Task requirements: Output all of the data verbatim.

(Records from a data collection)
####
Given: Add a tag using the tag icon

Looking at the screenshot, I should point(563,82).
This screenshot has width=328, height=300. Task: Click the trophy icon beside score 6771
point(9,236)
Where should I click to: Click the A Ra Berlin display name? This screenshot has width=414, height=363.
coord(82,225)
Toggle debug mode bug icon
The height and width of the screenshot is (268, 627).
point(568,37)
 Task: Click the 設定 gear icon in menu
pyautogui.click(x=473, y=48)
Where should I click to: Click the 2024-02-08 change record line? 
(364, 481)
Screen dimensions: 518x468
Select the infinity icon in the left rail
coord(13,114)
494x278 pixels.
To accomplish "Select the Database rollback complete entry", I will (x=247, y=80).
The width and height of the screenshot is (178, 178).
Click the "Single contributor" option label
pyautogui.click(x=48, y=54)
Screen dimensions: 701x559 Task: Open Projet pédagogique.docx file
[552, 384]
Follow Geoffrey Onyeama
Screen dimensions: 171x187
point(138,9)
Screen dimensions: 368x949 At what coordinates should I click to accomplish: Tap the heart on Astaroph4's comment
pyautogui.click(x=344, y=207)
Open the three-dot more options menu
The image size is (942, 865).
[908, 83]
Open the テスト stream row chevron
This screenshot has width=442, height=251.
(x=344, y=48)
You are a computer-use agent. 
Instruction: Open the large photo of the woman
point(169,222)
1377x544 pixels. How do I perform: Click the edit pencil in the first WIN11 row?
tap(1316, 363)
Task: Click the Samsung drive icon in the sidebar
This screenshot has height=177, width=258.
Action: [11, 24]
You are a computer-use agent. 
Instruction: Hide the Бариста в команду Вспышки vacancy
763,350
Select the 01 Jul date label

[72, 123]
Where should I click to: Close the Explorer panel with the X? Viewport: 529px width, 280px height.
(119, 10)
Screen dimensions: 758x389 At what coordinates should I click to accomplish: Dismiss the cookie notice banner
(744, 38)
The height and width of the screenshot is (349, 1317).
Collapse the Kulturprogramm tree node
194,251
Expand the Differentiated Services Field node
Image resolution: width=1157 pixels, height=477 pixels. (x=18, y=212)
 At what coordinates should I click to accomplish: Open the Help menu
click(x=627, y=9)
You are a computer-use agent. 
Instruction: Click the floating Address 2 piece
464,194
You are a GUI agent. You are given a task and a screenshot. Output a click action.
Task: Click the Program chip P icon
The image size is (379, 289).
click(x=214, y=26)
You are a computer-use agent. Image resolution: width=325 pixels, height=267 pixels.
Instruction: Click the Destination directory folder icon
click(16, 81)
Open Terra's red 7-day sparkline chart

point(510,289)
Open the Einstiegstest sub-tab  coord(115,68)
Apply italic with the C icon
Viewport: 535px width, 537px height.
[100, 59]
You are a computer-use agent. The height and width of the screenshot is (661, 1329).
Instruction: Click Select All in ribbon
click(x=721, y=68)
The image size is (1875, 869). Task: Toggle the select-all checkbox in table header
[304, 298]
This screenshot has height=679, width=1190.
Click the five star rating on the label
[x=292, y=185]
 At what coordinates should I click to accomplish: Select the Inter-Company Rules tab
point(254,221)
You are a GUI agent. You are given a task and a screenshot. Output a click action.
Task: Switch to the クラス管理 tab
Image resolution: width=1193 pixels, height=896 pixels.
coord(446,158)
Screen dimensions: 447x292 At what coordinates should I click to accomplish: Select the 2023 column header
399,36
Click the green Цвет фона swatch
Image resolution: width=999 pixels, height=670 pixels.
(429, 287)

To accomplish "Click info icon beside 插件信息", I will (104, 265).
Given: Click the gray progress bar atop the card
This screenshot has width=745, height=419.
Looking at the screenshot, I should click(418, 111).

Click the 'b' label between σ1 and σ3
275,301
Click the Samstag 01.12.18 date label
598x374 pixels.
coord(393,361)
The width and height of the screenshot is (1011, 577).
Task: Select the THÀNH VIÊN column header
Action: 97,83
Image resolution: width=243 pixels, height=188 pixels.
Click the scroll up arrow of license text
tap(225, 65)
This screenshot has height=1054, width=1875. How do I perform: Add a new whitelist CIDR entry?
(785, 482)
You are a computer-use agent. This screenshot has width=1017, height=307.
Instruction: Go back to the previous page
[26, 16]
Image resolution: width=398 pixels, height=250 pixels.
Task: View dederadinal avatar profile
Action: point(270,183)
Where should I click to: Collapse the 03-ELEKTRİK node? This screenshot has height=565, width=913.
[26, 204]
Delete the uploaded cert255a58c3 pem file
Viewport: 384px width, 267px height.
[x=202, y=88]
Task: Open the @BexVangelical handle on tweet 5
####
Answer to this task:
Given: Add a tag using the tag icon

Looking at the screenshot, I should point(563,82).
This screenshot has width=328, height=300. Task: Click the trophy icon beside score 6771
point(9,236)
Where should I click to: Click the A Ra Berlin display name? This screenshot has width=414, height=363.
coord(82,225)
Toggle debug mode bug icon
The height and width of the screenshot is (268, 627).
point(568,37)
 Task: Click the 設定 gear icon in menu
pyautogui.click(x=473, y=48)
Where should I click to: Click the 2024-02-08 change record line? 
(364, 481)
Screen dimensions: 518x468
Select the infinity icon in the left rail
coord(13,114)
494x278 pixels.
To accomplish "Select the Database rollback complete entry", I will (x=247, y=80).
The width and height of the screenshot is (178, 178).
Click the "Single contributor" option label
pyautogui.click(x=48, y=54)
Screen dimensions: 701x559 Task: Open Projet pédagogique.docx file
[552, 384]
Follow Geoffrey Onyeama
Screen dimensions: 171x187
point(138,9)
Screen dimensions: 368x949 At what coordinates should I click to accomplish: Tap the heart on Astaroph4's comment
pyautogui.click(x=344, y=207)
Open the three-dot more options menu
The image size is (942, 865).
[908, 83]
Open the テスト stream row chevron
This screenshot has width=442, height=251.
(x=344, y=48)
You are a computer-use agent. 
Instruction: Open the large photo of the woman
point(169,222)
1377x544 pixels. How do I perform: Click the edit pencil in the first WIN11 row?
tap(1316, 363)
Task: Click the Samsung drive icon in the sidebar
This screenshot has height=177, width=258.
Action: [11, 24]
You are a computer-use agent. 
Instruction: Hide the Бариста в команду Вспышки vacancy
763,350
Select the 01 Jul date label

[72, 123]
Where should I click to: Close the Explorer panel with the X? Viewport: 529px width, 280px height.
(119, 10)
Screen dimensions: 758x389 At what coordinates should I click to accomplish: Dismiss the cookie notice banner
(744, 38)
The height and width of the screenshot is (349, 1317).
Collapse the Kulturprogramm tree node
194,251
Expand the Differentiated Services Field node
Image resolution: width=1157 pixels, height=477 pixels. (x=18, y=212)
 At what coordinates should I click to accomplish: Open the Help menu
click(x=627, y=9)
You are a computer-use agent. 
Instruction: Click the floating Address 2 piece
464,194
You are a GUI agent. You are given a task and a screenshot. Output a click action.
Task: Click the Program chip P icon
The image size is (379, 289).
click(x=214, y=26)
You are a computer-use agent. Image resolution: width=325 pixels, height=267 pixels.
Instruction: Click the Destination directory folder icon
click(16, 81)
Open Terra's red 7-day sparkline chart

point(510,289)
Open the Einstiegstest sub-tab  coord(115,68)
Apply italic with the C icon
Viewport: 535px width, 537px height.
[100, 59]
You are a computer-use agent. The height and width of the screenshot is (661, 1329).
Instruction: Click Select All in ribbon
click(x=721, y=68)
The image size is (1875, 869). Task: Toggle the select-all checkbox in table header
[304, 298]
This screenshot has height=679, width=1190.
Click the five star rating on the label
[x=292, y=185]
 At what coordinates should I click to accomplish: Select the Inter-Company Rules tab
point(254,221)
You are a GUI agent. You are given a task and a screenshot. Output a click action.
Task: Switch to the クラス管理 tab
Image resolution: width=1193 pixels, height=896 pixels.
coord(446,158)
Screen dimensions: 447x292 At what coordinates should I click to accomplish: Select the 2023 column header
399,36
Click the green Цвет фона swatch
Image resolution: width=999 pixels, height=670 pixels.
(429, 287)

To accomplish "Click info icon beside 插件信息", I will (104, 265).
Given: Click the gray progress bar atop the card
This screenshot has width=745, height=419.
Looking at the screenshot, I should click(418, 111).

Click the 'b' label between σ1 and σ3
275,301
Click the Samstag 01.12.18 date label
598x374 pixels.
coord(393,361)
The width and height of the screenshot is (1011, 577).
Task: Select the THÀNH VIÊN column header
Action: 97,83
Image resolution: width=243 pixels, height=188 pixels.
Click the scroll up arrow of license text
tap(225, 65)
This screenshot has height=1054, width=1875. How do I perform: Add a new whitelist CIDR entry?
(785, 482)
You are a computer-use agent. This screenshot has width=1017, height=307.
Instruction: Go back to the previous page
[26, 16]
Image resolution: width=398 pixels, height=250 pixels.
Task: View dederadinal avatar profile
Action: point(270,183)
Where should I click to: Collapse the 03-ELEKTRİK node? This screenshot has height=565, width=913.
[26, 204]
Delete the uploaded cert255a58c3 pem file
Viewport: 384px width, 267px height.
[x=202, y=88]
Task: Open the @BexVangelical handle on tweet 5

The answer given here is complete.